Dataset excerpts »
-=-=-=-=-

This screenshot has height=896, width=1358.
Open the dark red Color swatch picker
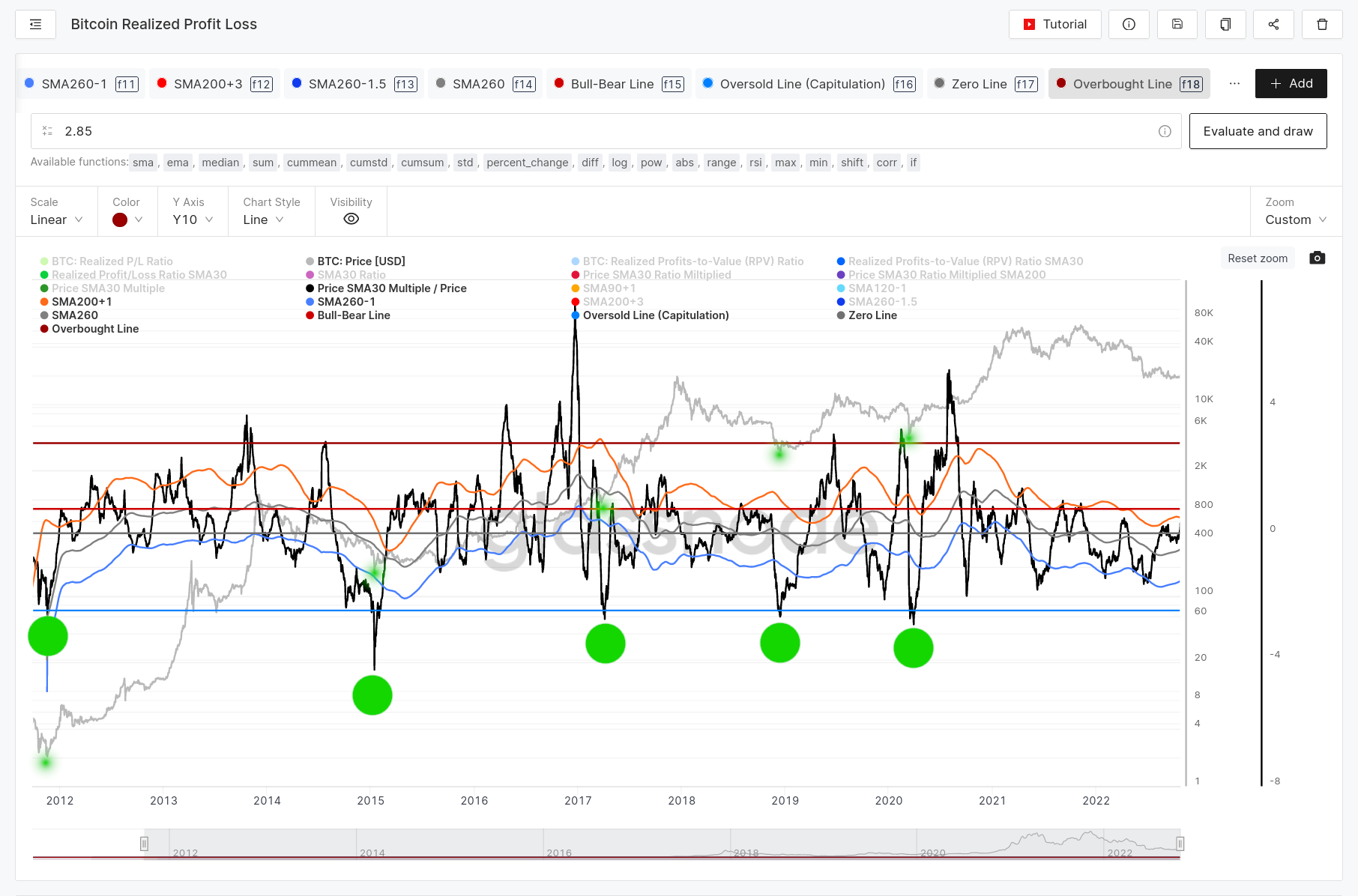[127, 220]
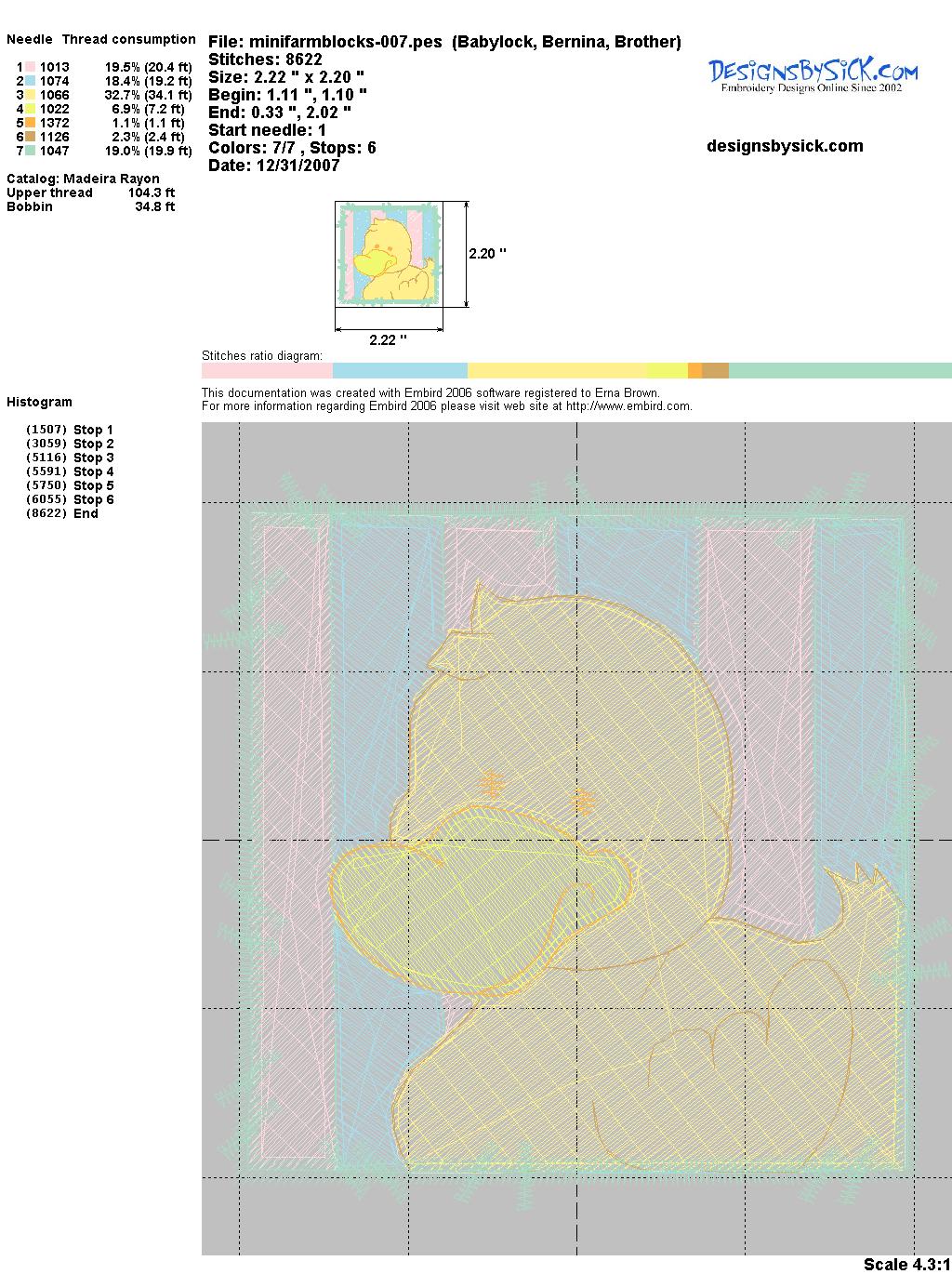The height and width of the screenshot is (1274, 952).
Task: Click the tan 1126 needle swatch
Action: 31,137
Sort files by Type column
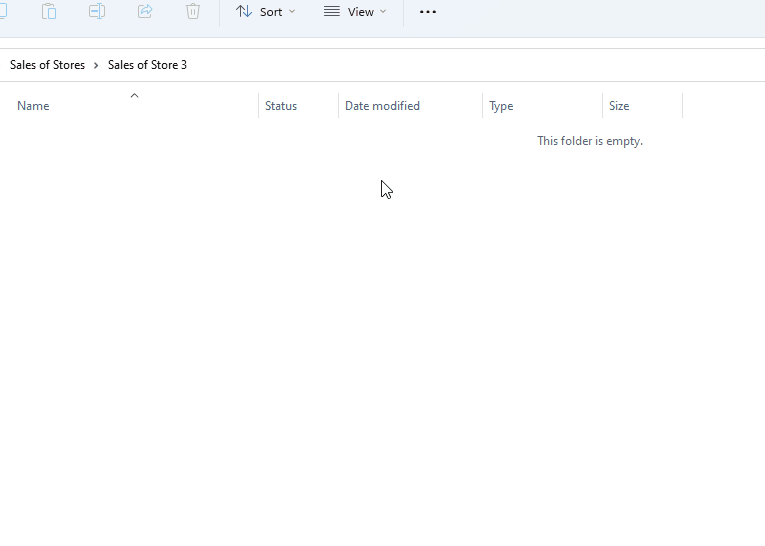This screenshot has width=765, height=546. [x=501, y=106]
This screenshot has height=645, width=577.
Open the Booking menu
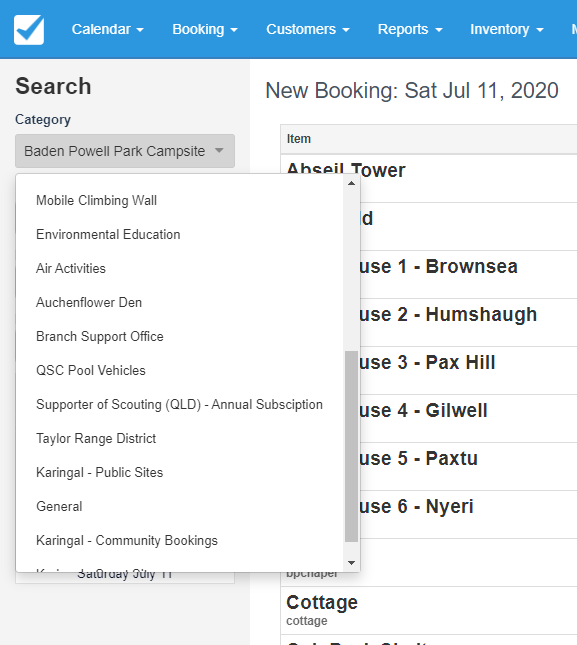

-=-=-=-=-

What is expected »
Above are the records; transcribe them exactly without the pictures.

Exercise output »
This screenshot has height=896, width=1358.
Open the dark red Color swatch picker
[127, 220]
The height and width of the screenshot is (1274, 952).
Task: Click the tan 1126 needle swatch
Action: 31,137
Sort files by Type column
This screenshot has width=765, height=546. [x=501, y=106]
This screenshot has height=645, width=577.
Open the Booking menu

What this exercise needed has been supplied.